Thanks a lot for your message. It definitely helped me because I really need optseq but I am not very confident with it. If I understand correctly, for 10 stim of 1.5 sec and a protocol with a TR of 4s, a correct optseq sequence would be like that: --ntp 15 --tr 4 --psdwin 0 18 1.5 (or 0.5) --ev ev1 1.5 10 -- etc..

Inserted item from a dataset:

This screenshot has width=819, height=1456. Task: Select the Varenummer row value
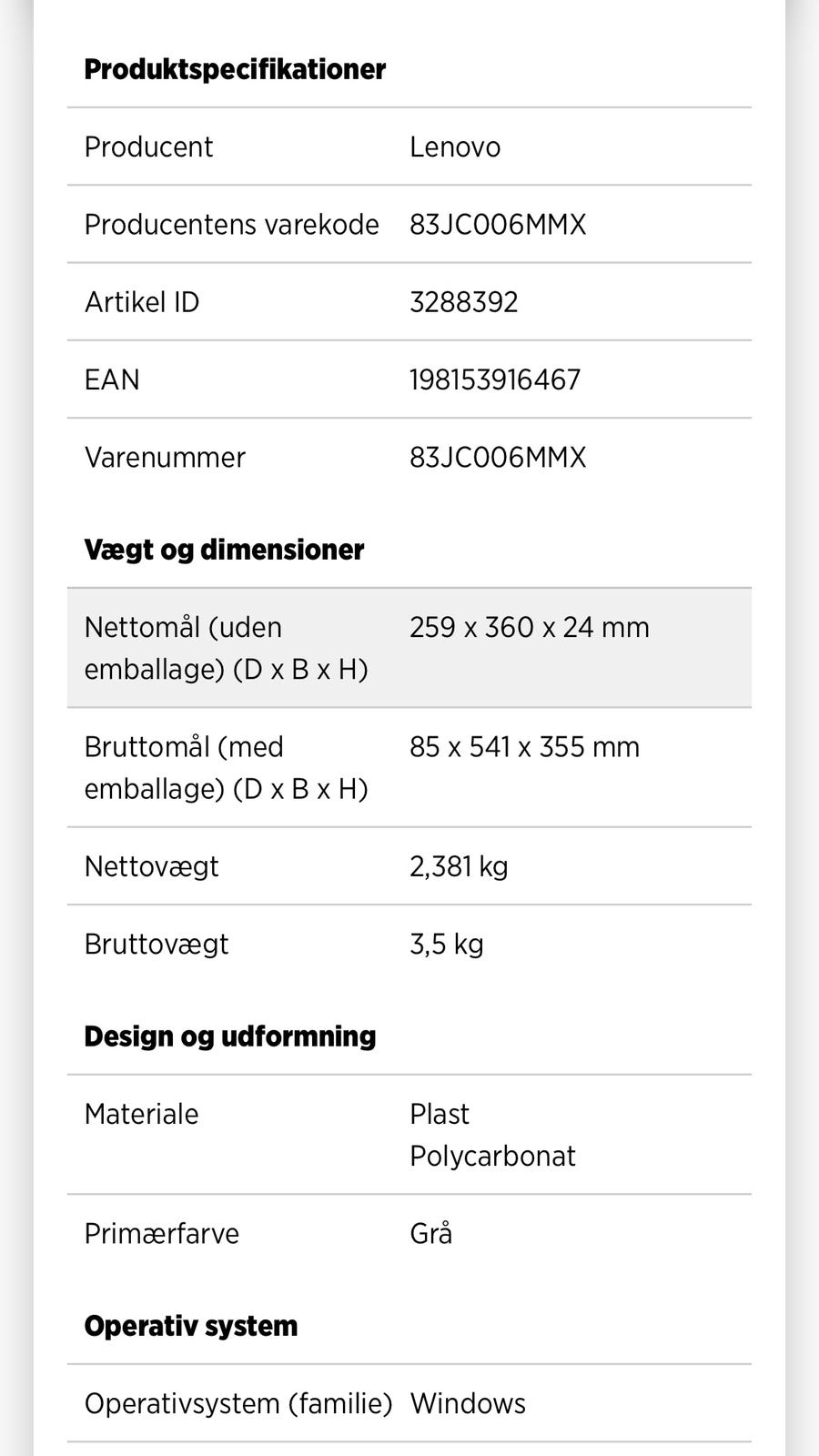click(x=497, y=457)
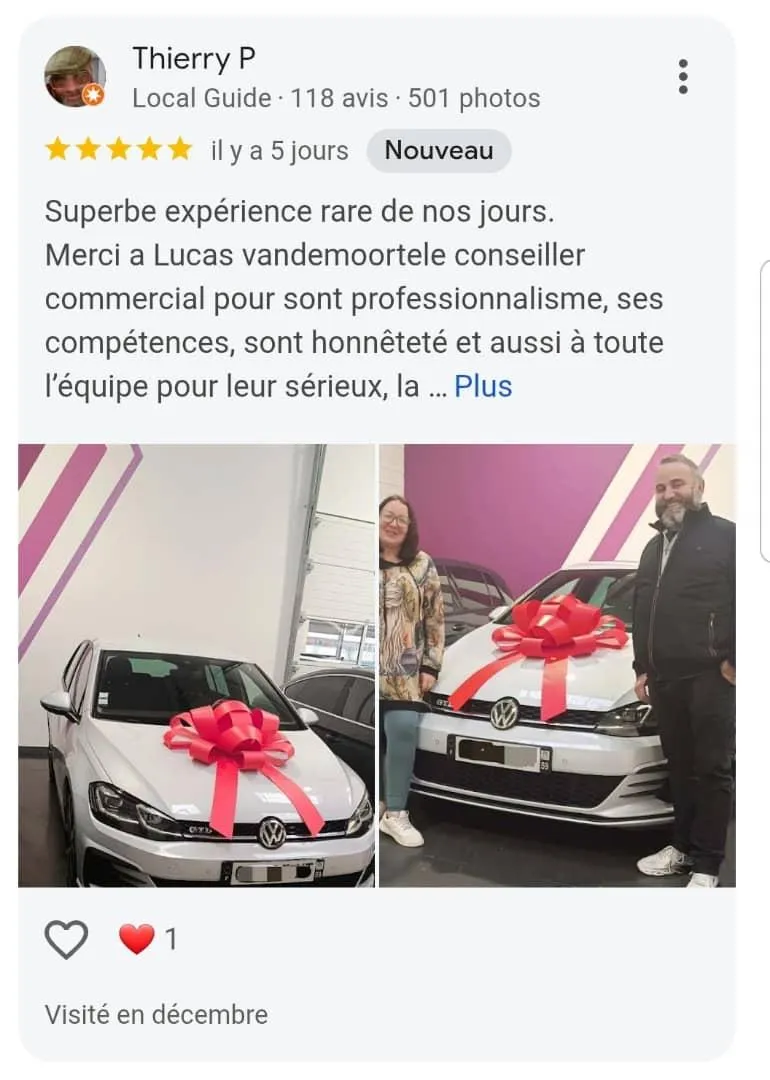
Task: Click the fifth yellow rating star
Action: click(x=180, y=149)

dPSD or samplng interval should be a multiple of stimulus and PSDmin and max are set to correspond to haemodynamic response function (in this case I just multiplied the length of the stimulus by 12 to give enough time to accommodate the stim). Thanks you again for your help. Yours, Tamara
In message 462E641C.2000508@nmr.mgh.harvard.edu Doug Greve greve@nmr.mgh.harvard.edu writes:
The stim duration does not have to be a multiple of the TR. If has to be a mult of the dPSD, which you can set to 0.5sec.
Tamara Cristescu wrote:
Hello list, I am new to optseq2 and I would need some help with it. I have a very long experiment (many stimuli) and on top of that I have a long TR (4s) because I collect 60 coronal slices covering all the brain. My stimuli are quite short 1.5s or 2.5s but according to optseq the stimuli duration should be a multiple of TR. Therefore, the min stim duration I can use is 4s. I thought of modelling stimuli as having a duration of 4sec (1.5 stim and a 2.5 artificial "null" event which is different than the null event optseq estimates).

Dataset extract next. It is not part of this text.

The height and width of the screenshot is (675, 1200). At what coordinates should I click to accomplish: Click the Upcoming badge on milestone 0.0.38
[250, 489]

I have a couple of questions: 1 I would like to know whether is better to include psdwin when I estimate a sequence or leave it out and use the TR value instead?
You have to set psdwin.
2 Also, would a psdwin of 20s be enough for a 4 sec stimulus?
I'd probably go to 24.
3 My aim is to get a good sequence estimation with minimum time. I noticed that although I give a certain ntp, optseq estimates a sequence that may run longer.
It should not, though the last stimulus may extend behyond the last time point.
4 Is the previous version of optseq still available? I only found optseq2 on your website.
It should still be in the freesurfer distribution.